1. Introduction

In this project, we'll build a multilabel classifier to classify Disaster event related messages into appropriate categories. This can can help tell us about the nature of the event so that the message can be routed to the correct organizations, enabling faster mobilization of resources.

The project will be divided into two separate modules: "Extract, Transformer, Load" and Machine Learning. As you'll see, the initial data for the project is not clean. We'll take this opportunity to showcase some basic ETL skills, and save the clean data to a Sqlite database, which can then be loaded by the ML pipeline. Finally, we will train an XGBoost classifier to predict the labels fo new messages.

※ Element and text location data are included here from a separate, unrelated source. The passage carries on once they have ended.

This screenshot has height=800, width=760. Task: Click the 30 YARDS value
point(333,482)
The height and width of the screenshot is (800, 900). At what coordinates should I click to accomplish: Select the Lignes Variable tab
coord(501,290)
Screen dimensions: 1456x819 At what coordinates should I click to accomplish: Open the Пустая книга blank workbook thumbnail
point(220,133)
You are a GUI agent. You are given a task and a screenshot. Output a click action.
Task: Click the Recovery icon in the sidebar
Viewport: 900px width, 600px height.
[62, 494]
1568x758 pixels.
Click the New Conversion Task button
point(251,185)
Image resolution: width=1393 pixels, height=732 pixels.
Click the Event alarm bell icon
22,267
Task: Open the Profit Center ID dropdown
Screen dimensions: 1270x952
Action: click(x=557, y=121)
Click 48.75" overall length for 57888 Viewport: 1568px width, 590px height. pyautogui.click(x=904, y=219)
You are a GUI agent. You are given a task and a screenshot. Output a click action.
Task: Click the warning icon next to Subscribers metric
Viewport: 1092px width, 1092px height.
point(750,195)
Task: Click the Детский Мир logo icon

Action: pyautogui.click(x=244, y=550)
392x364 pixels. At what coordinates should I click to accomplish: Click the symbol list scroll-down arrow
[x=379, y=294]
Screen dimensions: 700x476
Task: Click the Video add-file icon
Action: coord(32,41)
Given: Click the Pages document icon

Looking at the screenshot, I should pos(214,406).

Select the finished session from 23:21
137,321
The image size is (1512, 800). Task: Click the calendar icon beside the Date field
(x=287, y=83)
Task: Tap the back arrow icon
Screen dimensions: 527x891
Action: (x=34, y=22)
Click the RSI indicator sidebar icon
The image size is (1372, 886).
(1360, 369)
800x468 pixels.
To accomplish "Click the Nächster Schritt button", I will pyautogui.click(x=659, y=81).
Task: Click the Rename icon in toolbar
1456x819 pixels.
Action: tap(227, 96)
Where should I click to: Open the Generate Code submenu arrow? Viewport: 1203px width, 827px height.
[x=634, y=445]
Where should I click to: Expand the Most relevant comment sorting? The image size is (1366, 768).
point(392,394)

This is a walkthrough notebook of the project. The finished scripts, and a web app with a user interface to allow message classification can be found here.

Note: This project is available as part of some Udacity nanodegrees.

In [ ]:
import pandas as pd
import matplotlib
from sqlalchemy import create_engine

2. Data

Data is available to us in two different files: disaster_messages.csv and disaster_categories.csv.

Let's load these two datasets and take a look at their first few rows.

In [ ]:
categories = pd.read_csv('https://raw.githubusercontent.com/alex-coch/alex-coch.github.io/main/message/data/disaster_categories.csv')
messages = pd.read_csv('https://raw.githubusercontent.com/alex-coch/alex-coch.github.io/main/message/data/disaster_messages.csv')
In [ ]:
messages.head()
Out[ ]:
id message original genre
0 2 Weather update - a cold front from Cuba that c... Un front froid se retrouve sur Cuba ce matin. ... direct
1 7 Is the Hurricane over or is it not over Cyclone nan fini osinon li pa fini direct
2 8 Looking for someone but no name Patnm, di Maryani relem pou li banm nouvel li ... direct
3 9 UN reports Leogane 80-90 destroyed. Only Hospi... UN reports Leogane 80-90 destroyed. Only Hospi... direct
4 12 says: west side of Haiti, rest of the country ... facade ouest d Haiti et le reste du pays aujou... direct

We're only interested in the message column from the disaster_messages dataset. We'll use that column to train our message classifier, and ignore the other columns.

In [ ]:
categories.head()
Out[ ]:
id categories
0 2 related-1;request-0;offer-0;aid_related-0;medi...
1 7 related-1;request-0;offer-0;aid_related-1;medi...
2 8 related-1;request-0;offer-0;aid_related-0;medi...
3 9 related-1;request-1;offer-0;aid_related-1;medi...
4 12 related-1;request-0;offer-0;aid_related-0;medi...
In [ ]:
categories.iloc[0]['categories']
Out[ ]:
'related-1;request-0;offer-0;aid_related-0;medical_help-0;medical_products-0;search_and_rescue-0;security-0;military-0;child_alone-0;water-0;food-0;shelter-0;clothing-0;money-0;missing_people-0;refugees-0;death-0;other_aid-0;infrastructure_related-0;transport-0;buildings-0;electricity-0;tools-0;hospitals-0;shops-0;aid_centers-0;other_infrastructure-0;weather_related-0;floods-0;storm-0;fire-0;earthquake-0;cold-0;other_weather-0;direct_report-0'

The disaster_categories dataset contains the category labels for our messages, but in a serialized fashion. We have also taken a closer look at the category for the first row. We'll need to convert the categories to a format better suited for our ML model.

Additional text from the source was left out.